**Exercise brief**
Pick out each line in the data below that contains the word "size", and copy those lines. Only count matches with the same capitalization.

**Extracted data**
..........
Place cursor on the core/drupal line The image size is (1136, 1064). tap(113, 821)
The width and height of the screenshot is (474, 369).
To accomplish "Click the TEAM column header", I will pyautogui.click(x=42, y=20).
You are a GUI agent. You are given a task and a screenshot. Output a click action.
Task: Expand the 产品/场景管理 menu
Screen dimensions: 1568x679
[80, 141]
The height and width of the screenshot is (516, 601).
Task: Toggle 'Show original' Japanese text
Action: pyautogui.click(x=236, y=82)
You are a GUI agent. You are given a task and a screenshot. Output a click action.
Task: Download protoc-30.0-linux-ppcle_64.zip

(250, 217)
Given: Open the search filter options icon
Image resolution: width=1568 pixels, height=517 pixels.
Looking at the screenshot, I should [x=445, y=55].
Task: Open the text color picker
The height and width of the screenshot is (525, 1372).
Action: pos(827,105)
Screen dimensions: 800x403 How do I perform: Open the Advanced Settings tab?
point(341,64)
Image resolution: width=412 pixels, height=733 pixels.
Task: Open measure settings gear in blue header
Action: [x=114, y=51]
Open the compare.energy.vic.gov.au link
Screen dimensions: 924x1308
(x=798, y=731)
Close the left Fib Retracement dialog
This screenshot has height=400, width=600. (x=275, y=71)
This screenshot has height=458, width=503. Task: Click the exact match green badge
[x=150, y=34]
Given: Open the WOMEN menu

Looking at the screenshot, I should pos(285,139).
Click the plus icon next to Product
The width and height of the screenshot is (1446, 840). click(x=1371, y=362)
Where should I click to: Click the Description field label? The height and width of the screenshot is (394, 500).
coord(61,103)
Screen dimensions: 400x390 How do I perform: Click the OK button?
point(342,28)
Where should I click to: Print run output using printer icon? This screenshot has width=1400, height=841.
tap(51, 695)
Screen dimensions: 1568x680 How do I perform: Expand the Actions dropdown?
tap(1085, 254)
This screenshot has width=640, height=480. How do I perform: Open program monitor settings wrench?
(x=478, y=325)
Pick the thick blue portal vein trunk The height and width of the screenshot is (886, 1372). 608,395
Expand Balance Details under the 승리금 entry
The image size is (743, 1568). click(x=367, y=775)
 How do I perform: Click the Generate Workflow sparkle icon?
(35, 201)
..........
**Output of the task**
Place cursor on the core/drupal line The image size is (1136, 1064). tap(113, 821)
The image size is (743, 1568). click(x=367, y=775)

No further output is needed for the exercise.